One common feature amongst us as human beings is the desire to be happy. Many search for happiness in all sorts of ways. Psychology researchers have attempted to figure out what really makes people happy.

Some researchers believe that sources of happiness are 50% genetic, 40% within our power to change, and 10% affected by life circumstances. Sometimes we work with students who blame the environment for their unhappiness despite a life long pattern of previous unhappiness. Most of our students come to the realization that Logan River Academy does not make them unhappy. Typically we see a gradual shift in personal ownership as our students figure out how to be genuinely happy.

One of our theories at Logan River Academy is that happiness is connected to living a principles based lifestyle. We use this model as our major theory of change. We focus on: Honesty, Respect, Accountability, Fairness, and Caring. We believe that as our students internalize these principles and live them more fully, they are much more likely to be happier people.

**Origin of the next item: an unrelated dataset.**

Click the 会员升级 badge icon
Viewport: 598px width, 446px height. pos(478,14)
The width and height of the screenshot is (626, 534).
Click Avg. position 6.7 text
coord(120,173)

Happiness also has much to do with perspective. I attended a workshop many years ago where the instructor taught us a basic formula: E + R = O (Event + Response = Outcome). Events are often not under out control. How we respond to events in our lives directly affects what kinds of outcomes we are getting, including our happiness level. We are convinced that challenging negative thoughts and replacing them with more neutral or positive thoughts can bring wonderful results with one’s level of happiness. This is a skill that takes practice and awareness. Our perspective can be the single most influential determinant of our level of happiness.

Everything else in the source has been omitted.